地球では平凡な高校生。転移後は超絶外れスキルで拠点の雑用係だったんだけど。
……しかしこれで2:2か。
そして友方は間違いなく小鎗を推すだろう。
自分がリーダーになれない以上。友方にとって1番都合がいいのは小鎗だからな。
「うーん。これじゃ僕がリーダーになれないね。僕じゃダメなの?」
いじけていても会話はしっかり聞いていたのだろう、友方が沈黙を破る。
と同時に俺の予想を上回る自己中発言、こいつがリーダーになったら俺は抜ける。
「投票だ。民主的だろ」
相手にするのも億劫、ぶっきらぼうに言い放つ。
「そっかぁ。何で僕じゃダメなの?」
うざい。
「友方君に票が入らなかったからだよ」
整った綺麗な顔を少し歪めて物集が答える。
「うーん。みんな何で僕に票を入れなかったの?」
「それを問うのは、マナー違反でござるよ」
「まっしゅには聞いてないんだけど? その髪で何がマナーだよ、馬鹿でしょ?」
友方は毒島を格下に見ているようで、反論されたのが気に食わないのか声を荒げ罵倒する。

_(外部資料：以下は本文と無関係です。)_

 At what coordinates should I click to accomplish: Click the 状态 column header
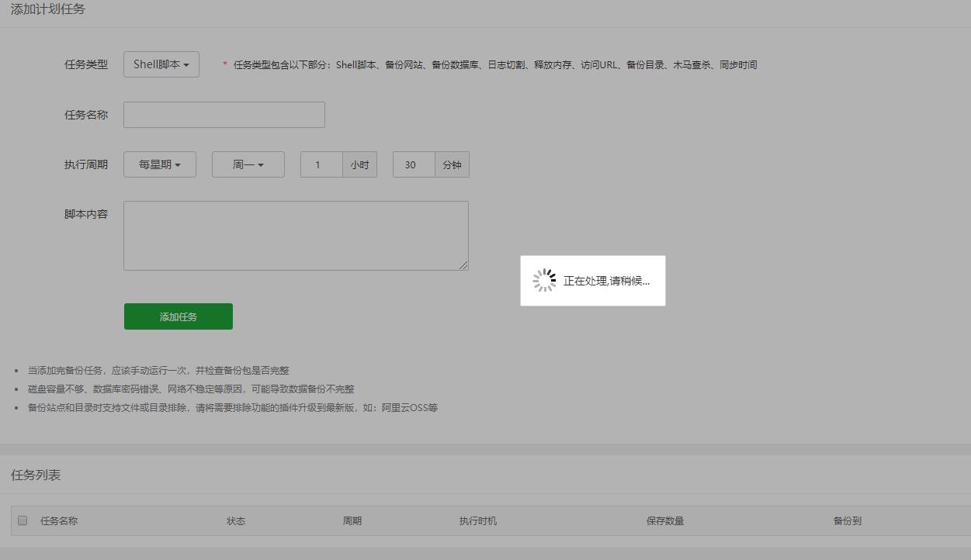(236, 520)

「みんな落ち着け。拓也は投票制そのものに反対なのか?」
「え、別に僕は直樹がリーダーでいいよ」
小鎗相手には態度を大きく変える友方。うざすぎる……。
「それなら、これで過半数。俺がリーダーでいいか、猫島?」
「俺はお前を推したんだ、何も文句ない」
「わかった。なら食料と水。魔物対策に話を移そう」
「葉っぱ、俺は何とか食えるが。物集はかなり無理していたぞ」
「大丈夫。私もほかにないなら頑張って食べるよ」
「この苦味が、たまらぬ美味でござるのに……」
落ちていた葉っぱを拾って、もしゃもしゃ食べながら発言する毒島。
それを見ていた友方は拾った葉っぱを1枚、恐る恐る口に入れる。
「ううぇええええ、ぺっぺぺっ、無理無理無理無理無理。こんなの人間が食べる物じゃないよ。ありえない、マズすぎる」
即座に吐き出す友方。
……少しは我慢しろといいたいが、味覚に文句をつけるのはさすがにアレだな。
「……別の食料も見つけたいところだな。物集葉っぱ以外の食料は拾えないか?」
「何度か歩きながら試したけど、食料を願ってもその葉っぱしか拾えなかったよ」
「飲める水はどうだ?」
「濁った泥水を拾えたけど……こぼれちゃったよ」
私の手小さいからと、ヒラヒラ見せる物集。
「だがその条件で拾えたということは、飲める水と解釈できるわけか。拾った直後に何か容器になる物に移せばよさそうだな」
「容器が見つからなくても、両手ですくうように拾ってもらって、物集の手のひらから直接飲ませてもらう手段もあるはずだ」
小鎗の案を補足しておく。
「えーばっちぃよ……物集の手、綺麗じゃないでしょ」
物集の整った顔が一瞬引き攣った。
「理想には遠いが、最低限の確保はできそうだな。悪いな物集負担をかける」
友方をスルーして話を進める小鎗。
「これまで期待に応えられない役立たずスキルって、言われてつらかったから。私に役立てることがあるなら嬉しいよ。猫島君ありがとう!」
物集に笑顔でお礼を言われる。照れくさい。
「猫島、ほかのスキルはどうだ、何かいい使い道は思いつかないか?」
「悪いな……『物拾い』は偶然の閃きだ」
肩をすくめて答える。
「そうか。何か閃いたら気軽に教えてくれ」
頷いておく。だが期待はしないでくれよ。
「それじゃ差し迫った1番の問題について話そうか。この異世界が俺たちに過酷すぎる最大の理由、魔物についてだ」
これが地球での森サバイバルなら、たとえ女神から与えられたスキルなしでも。
月島と小鎗が組めばクラス全員で生還することも現実的だったと思う。
「そうなんだよな、魔物さえいなければなぁ」
戦闘系の当たりスキルなしでは、解決方法がまるで見えない。ぼやくしかない。
「ござるぅ。皆が殺伐するのも仕方ないでござろうな」
「優先度を決めようよ。僕1番ね」
「魔物に攻撃する順番? すごーい勇敢なんだね。友方君」
感心するように物集が言う。
「ちちちが。違う! 違う! 違うよ! 命の優先順位だ! 何で僕が特攻するって話になるんだよ! 馬鹿! 頭まで女になったのか馬鹿! 馬鹿!」
発狂したように大きな声で否定する友方。ナチュラルに女へ喧嘩を売っている。
そもそもお前の発言の意図は全員理解しているだろう。
そのうえで物集は皮肉を言ったんだぞ? 分かれよ友方。